Sassofono: un po’ di storia e curiosità.

Il 28 giugno del 1846 Adolphe Sax brevettò il primo sassofono dimostrando la sua bravura e la sua superiorità di artigiano.

Il sassofono combina, nella sua costituzione, l’ancia semplicee  il bocchino del clarinetto. Con un corpo metallico e una forma conica, in versione ampliata, del tubo dell’oboe. Il corpo presenta 20 fori, coperti da calottine, che si possono aprire e chiudere a gruppi tramite 6 tasti, o chiavi, azionati da indice, anulare e medio di ciascuna mano. Altri 2 fori, detti portavoce, vengono usati per produrre note di un’ottava superiore o inferiore a quella della gamma normale.

Ebbe una rapida ascesa nel campo musicale divenendo lo strumento di tendenza nei 25 anni a seguire. Sax fu rovina per le numerose fabbriche musicali a tal punto che venne perseguitato. Fuggì fortunosamente da un avvelenamento e un suo collega morì assassinato, forse perché scambiato per lui.

Il sassofono trovò successo nelle bande militari francesi.  Nel 1857 l’imperatore fece chiudere il Ginnasio Musicale annettendolo al Conservatorio e la classe di sassofono fu affidata ad Adolphe Sax. Fu questo il momento di successo più alto ottenuto dal sassofono nell’Europa nel 1800. Da qui in poi però, lo strumento conobbe una fase discendente a causa degli elevati costi impiegati dalla Francia per vincere la Seconda guerra d’Indipendenza e della guerra franco-prussiana. Le bande vennero tolte da tutti i reggimenti di cavalleria.

Sax morì in povertà e il suo strumento e la sua fabbrica andarono in rovina. Successivamente suo figlio in collaborazione con il clarinettista e costruttore Henry Selmer rilanciò con successo l’azienda di famiglia.

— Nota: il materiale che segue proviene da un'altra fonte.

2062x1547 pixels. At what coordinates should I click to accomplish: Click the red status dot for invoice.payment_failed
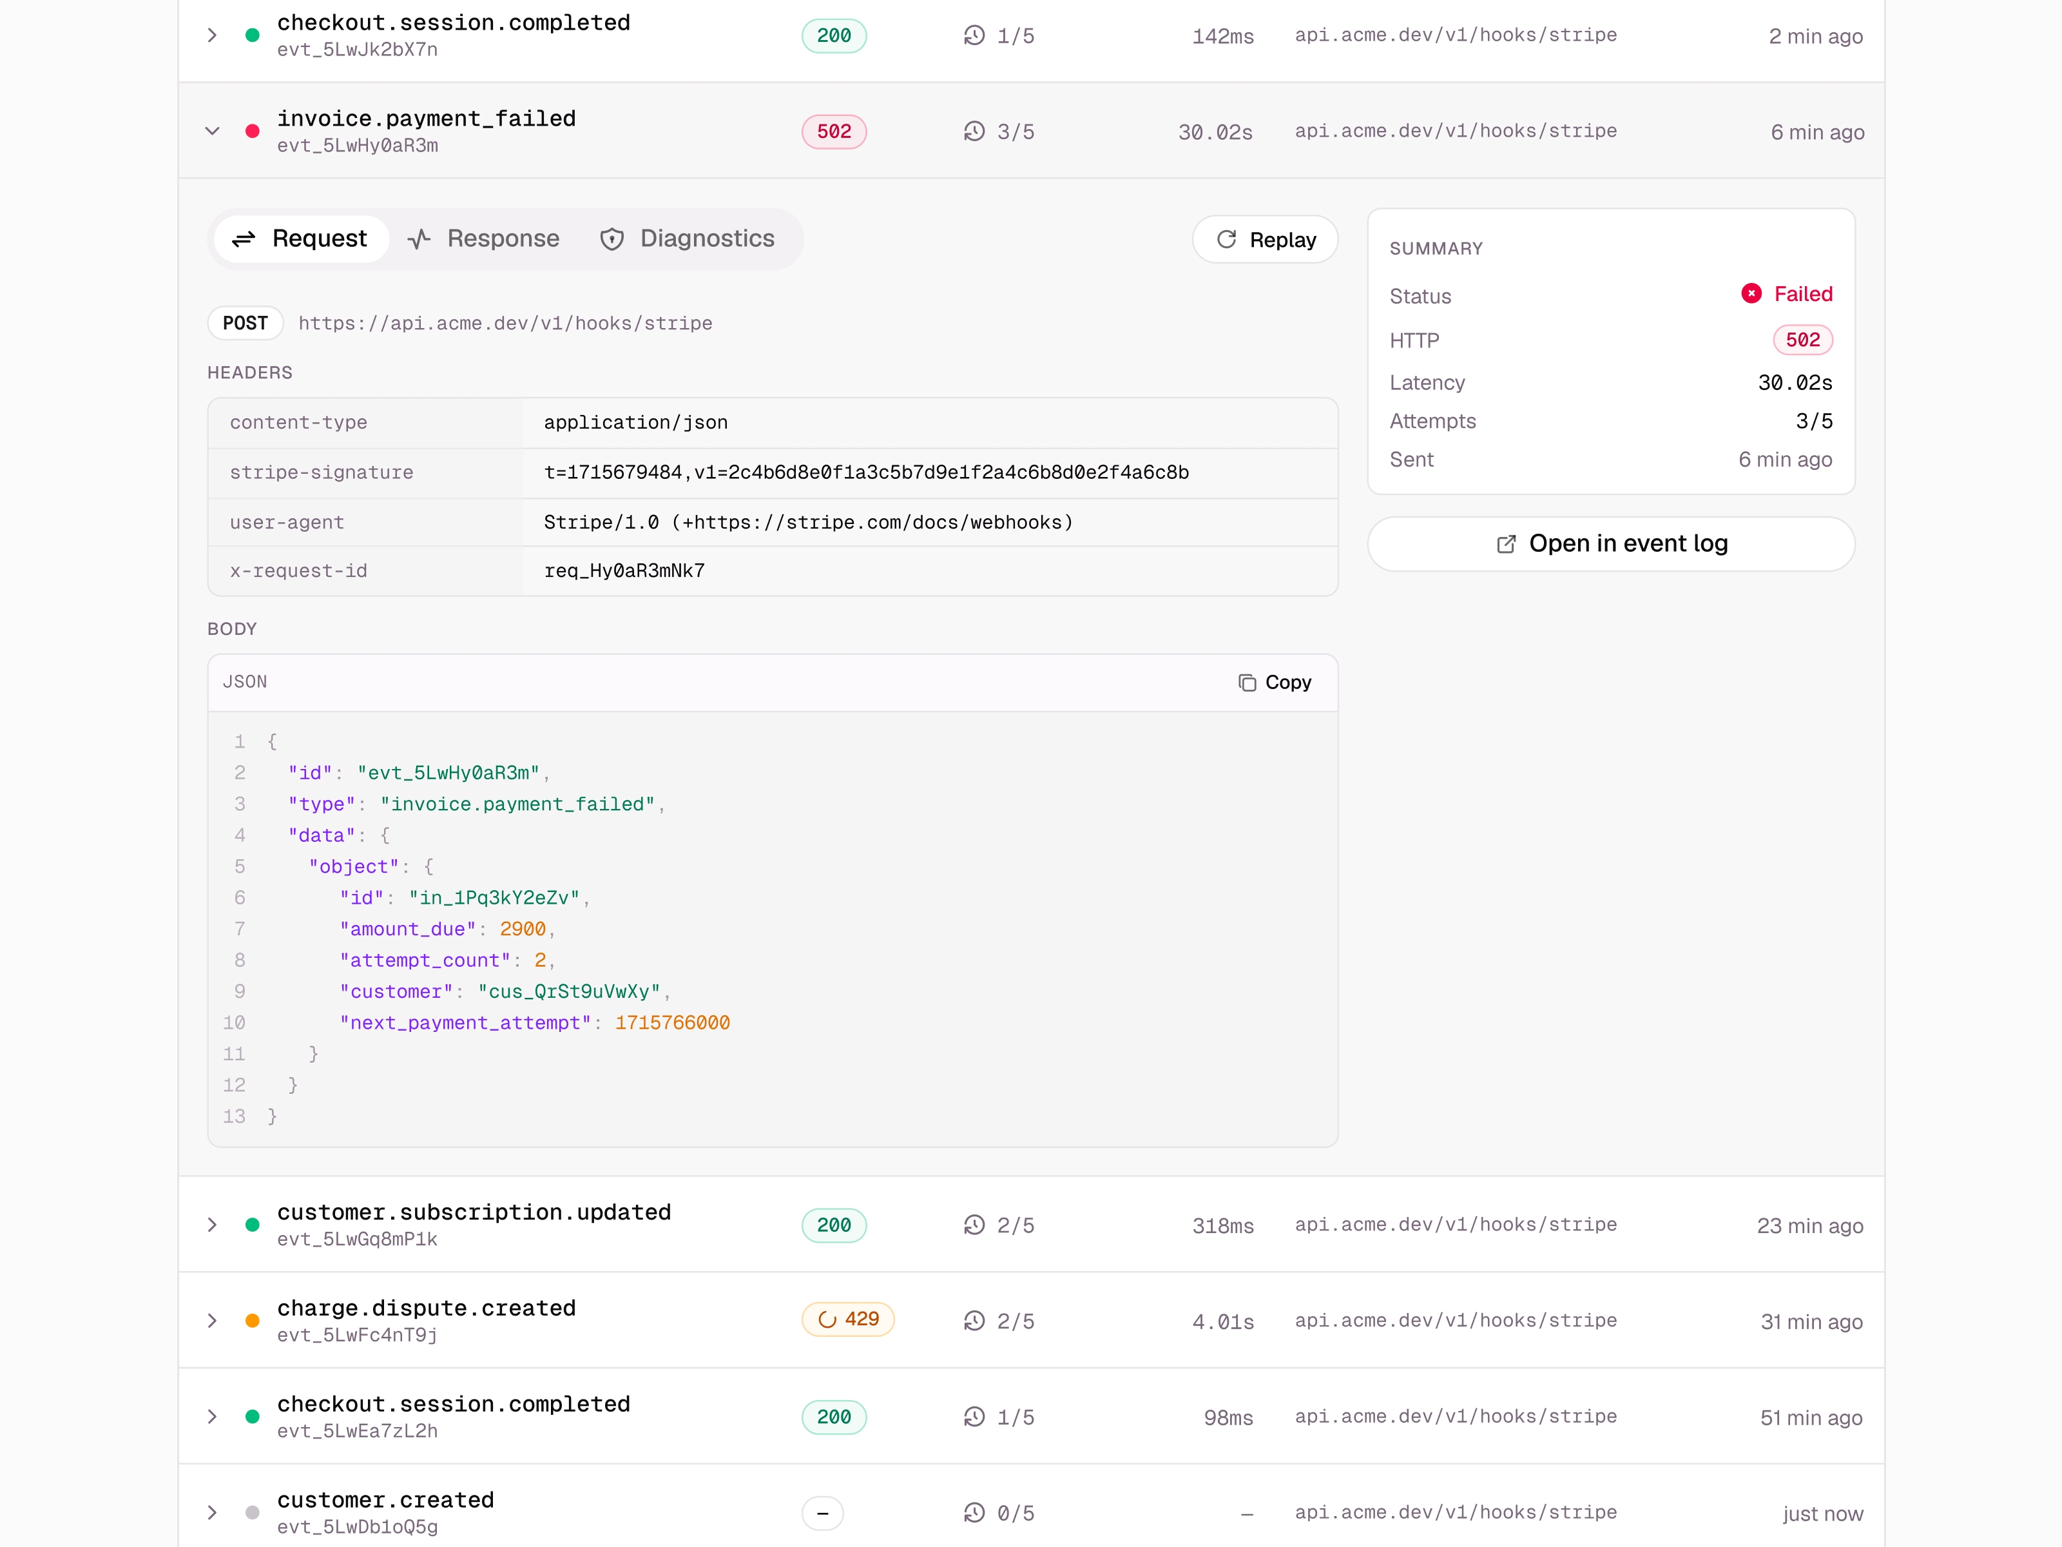pyautogui.click(x=252, y=131)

Nelle Americhe lo strumento riscontrò un grande successo grazie al sassofonista Edouard Lefèbre. Il musicista francese lo fece conoscere durante alcuni concerti tenuti in USA.  In seguito all’interesse generato nacquero due aziende musicali: La Conn e La Buescher.

Crearono un mercato di riferimento nel settore dei fiati che aiutò la formazione di numerosi sassofonisti che hanno fanno la storia del sassofono e del genere musicale blues e jazz.

Trai più grandi ricordiamo Charlie Parker, Sonny Rollins. Coleman Hawkins, Stan Getz, Ben Webster, Lester Young. Wayne Shorter, Johnny Hodges, Benny Carter. Pepper Adams, Steve Lacy, Eric Dolphy e molti altri.